→ Brief: Identify and pull out each line of the entries in which "computer" occurs.

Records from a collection
▬▬▬
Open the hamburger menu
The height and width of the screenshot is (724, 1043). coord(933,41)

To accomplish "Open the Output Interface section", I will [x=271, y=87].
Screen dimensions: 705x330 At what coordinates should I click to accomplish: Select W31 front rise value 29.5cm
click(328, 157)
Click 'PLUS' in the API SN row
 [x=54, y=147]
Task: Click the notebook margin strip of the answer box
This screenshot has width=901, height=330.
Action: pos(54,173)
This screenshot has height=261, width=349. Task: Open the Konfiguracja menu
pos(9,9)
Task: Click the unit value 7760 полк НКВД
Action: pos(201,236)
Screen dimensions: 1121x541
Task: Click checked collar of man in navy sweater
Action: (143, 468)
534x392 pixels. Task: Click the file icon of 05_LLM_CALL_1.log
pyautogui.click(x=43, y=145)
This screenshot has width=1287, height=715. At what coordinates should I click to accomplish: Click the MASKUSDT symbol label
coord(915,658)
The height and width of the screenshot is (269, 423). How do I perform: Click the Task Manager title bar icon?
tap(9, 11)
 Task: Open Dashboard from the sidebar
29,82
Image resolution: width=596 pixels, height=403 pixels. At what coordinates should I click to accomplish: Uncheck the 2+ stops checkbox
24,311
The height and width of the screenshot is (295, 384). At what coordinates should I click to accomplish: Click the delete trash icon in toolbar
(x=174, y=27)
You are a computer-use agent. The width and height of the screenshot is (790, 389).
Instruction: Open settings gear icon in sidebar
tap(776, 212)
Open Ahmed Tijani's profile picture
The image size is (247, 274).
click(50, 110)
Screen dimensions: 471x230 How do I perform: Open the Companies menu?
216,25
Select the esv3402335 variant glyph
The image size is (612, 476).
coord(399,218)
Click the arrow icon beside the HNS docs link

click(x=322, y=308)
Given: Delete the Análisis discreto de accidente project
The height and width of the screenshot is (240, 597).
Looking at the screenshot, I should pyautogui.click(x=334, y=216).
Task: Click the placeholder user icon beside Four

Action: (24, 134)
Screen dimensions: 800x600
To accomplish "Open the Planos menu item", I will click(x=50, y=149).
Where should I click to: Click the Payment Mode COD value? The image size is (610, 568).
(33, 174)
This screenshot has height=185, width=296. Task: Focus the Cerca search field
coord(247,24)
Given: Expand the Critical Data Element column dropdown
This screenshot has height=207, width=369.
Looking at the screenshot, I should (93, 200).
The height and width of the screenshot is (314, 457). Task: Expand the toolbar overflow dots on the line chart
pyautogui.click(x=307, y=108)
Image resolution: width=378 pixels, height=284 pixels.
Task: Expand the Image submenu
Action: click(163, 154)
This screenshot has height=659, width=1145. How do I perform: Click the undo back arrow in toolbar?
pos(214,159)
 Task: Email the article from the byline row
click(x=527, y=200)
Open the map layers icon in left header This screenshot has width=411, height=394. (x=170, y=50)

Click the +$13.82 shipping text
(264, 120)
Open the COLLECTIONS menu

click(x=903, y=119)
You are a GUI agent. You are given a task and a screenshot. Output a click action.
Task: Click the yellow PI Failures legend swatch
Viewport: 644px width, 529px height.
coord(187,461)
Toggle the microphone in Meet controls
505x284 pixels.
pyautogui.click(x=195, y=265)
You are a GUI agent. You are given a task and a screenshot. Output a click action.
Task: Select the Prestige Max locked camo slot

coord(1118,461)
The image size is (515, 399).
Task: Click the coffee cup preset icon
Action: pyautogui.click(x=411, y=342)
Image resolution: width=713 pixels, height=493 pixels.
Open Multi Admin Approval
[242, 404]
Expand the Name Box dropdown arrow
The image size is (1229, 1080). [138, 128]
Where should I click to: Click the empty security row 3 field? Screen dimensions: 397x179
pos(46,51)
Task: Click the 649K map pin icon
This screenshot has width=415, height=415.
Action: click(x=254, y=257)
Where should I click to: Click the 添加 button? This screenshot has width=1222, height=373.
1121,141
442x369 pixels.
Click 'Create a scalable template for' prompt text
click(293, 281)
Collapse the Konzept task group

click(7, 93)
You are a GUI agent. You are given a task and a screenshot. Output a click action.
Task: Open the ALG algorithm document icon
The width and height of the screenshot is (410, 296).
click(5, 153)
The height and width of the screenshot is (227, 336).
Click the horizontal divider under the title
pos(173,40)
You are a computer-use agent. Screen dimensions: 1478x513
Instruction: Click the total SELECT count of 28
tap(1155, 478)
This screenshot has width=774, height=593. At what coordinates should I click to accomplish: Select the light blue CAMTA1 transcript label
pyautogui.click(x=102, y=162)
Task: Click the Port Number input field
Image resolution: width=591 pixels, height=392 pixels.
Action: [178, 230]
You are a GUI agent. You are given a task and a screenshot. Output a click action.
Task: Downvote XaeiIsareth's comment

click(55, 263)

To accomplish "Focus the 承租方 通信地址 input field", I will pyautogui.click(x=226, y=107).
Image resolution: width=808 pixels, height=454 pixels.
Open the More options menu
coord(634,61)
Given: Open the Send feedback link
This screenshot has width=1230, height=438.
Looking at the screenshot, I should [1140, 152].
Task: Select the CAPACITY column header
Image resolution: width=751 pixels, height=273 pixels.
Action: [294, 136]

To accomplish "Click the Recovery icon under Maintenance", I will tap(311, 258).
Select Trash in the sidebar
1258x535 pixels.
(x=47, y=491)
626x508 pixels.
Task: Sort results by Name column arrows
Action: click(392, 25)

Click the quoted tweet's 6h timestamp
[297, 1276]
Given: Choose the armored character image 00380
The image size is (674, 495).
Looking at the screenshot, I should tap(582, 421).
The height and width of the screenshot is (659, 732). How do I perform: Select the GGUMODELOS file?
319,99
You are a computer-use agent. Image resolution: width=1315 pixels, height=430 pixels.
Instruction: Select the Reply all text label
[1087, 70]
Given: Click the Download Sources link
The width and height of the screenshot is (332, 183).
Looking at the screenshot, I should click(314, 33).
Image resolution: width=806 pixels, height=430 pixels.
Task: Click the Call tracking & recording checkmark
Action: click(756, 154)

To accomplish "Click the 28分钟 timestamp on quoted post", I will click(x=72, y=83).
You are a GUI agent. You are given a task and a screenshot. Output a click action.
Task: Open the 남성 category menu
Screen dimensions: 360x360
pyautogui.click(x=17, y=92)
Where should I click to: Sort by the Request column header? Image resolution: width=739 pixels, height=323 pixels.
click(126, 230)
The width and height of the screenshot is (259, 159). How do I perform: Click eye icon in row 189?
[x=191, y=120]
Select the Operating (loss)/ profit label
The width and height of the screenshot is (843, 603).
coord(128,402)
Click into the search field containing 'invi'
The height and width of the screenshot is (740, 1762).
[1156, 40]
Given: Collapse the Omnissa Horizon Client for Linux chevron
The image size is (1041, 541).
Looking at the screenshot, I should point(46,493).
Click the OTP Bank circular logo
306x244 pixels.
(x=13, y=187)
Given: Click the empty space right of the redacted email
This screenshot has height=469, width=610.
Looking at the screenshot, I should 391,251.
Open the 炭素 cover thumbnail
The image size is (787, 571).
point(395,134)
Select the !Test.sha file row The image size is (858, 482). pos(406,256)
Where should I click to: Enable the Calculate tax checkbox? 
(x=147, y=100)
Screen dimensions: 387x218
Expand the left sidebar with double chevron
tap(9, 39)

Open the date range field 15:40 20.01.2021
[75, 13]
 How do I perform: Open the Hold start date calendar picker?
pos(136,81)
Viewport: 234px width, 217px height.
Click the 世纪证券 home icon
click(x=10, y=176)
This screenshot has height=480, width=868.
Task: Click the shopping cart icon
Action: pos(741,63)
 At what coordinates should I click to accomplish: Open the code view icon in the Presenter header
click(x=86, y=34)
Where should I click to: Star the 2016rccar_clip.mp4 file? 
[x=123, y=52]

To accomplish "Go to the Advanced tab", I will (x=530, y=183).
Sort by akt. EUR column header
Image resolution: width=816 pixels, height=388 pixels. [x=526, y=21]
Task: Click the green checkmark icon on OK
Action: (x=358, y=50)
▬▬▬
→ The completed task:
You are a computer-use agent. The width and height of the screenshot is (790, 389).
You are a computer-use agent. Screen dimensions: 1478x513
You are a computer-use agent. Image resolution: width=1315 pixels, height=430 pixels.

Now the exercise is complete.